After a short pause my manager regained his composure, “I’ve been thinking about all the hard work and effort you’ve invested into your duties and I think it’s time you were given more authority. It’s clear you’re good at what you do, your masses are well trained and your assistant is one of the most loyal I’ve ever seen.”
“Hard work sir. Hard work and duty.” I replied.
“Yes, yes, I’m sure,” he said, flapping his hand in the air. “Anyway, there may be an opening coming up in one of the Townships, management I’m told. Nice lodgings, increased rations, a respectable position within society. A role that certainly wouldn’t involve dealing with grubby masses like these on a daily basis,” he wrinkled up his nose. “I think you, executive, would be perfect for this position and that’s why I’m going to nominate you for the role with my full support.”
Now it was my turn to be shocked. “Me sir? Why not nominate yourself? You’re already a manager at ground level, wouldn’t you be the better candidate?”
My manager laughed, “oh no, I couldn’t possibly fulfil the role to the standard it demands. I know what those Townships are like. Besides, my best interests lie here.”
When manager Sye says ‘best interests’ he means his best fuckable ones. It’s the same for all ground level managers. They gorge themselves on the poor quality meat freely available, leaving the executives to deal with the mess they leave behind.

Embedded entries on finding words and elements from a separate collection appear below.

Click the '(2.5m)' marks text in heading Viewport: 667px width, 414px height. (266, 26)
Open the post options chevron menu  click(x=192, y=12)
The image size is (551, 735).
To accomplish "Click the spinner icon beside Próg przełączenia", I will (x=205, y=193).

“You are most kind” I said.
“Don’t get too excited executive. I need to tell those above you’re ready and to do that I need to know you can handle any challenge. That’s why I’m putting some Fallens into your team to monitor for a couple of weeks.”

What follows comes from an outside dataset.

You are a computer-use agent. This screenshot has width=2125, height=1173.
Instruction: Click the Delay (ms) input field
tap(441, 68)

“I thought Fallens were sent South to the toxic zones?”
“Not these ones. One is the daughter of a senior executive, another acted out a minor crime. Muttered thanks to Bamanga in a public place or something. Just see they’re treated like one of the masses and return them back with nothing but a revitalised love for The Cause. Do that and I’ll see you moved to the Township.”
I bowed, “thank you for this opportunity manager” I said, as is custom.
“The Cause thanks you too,” he said distractedly. “Now, if you don’t mind I have to see to executive Wayne. He’s apparently been having trouble managing his stock and, as his manager, it’s up to me to investigate the situation further. Until later.” He nodded at me and then started walking towards a group of Wayne’s masses.
“Glory to The Cause sir!” I cried out after him.
“Glory to The Cause executive Chantelle!” My manager cheerfully cried back, “glory to The Cause.”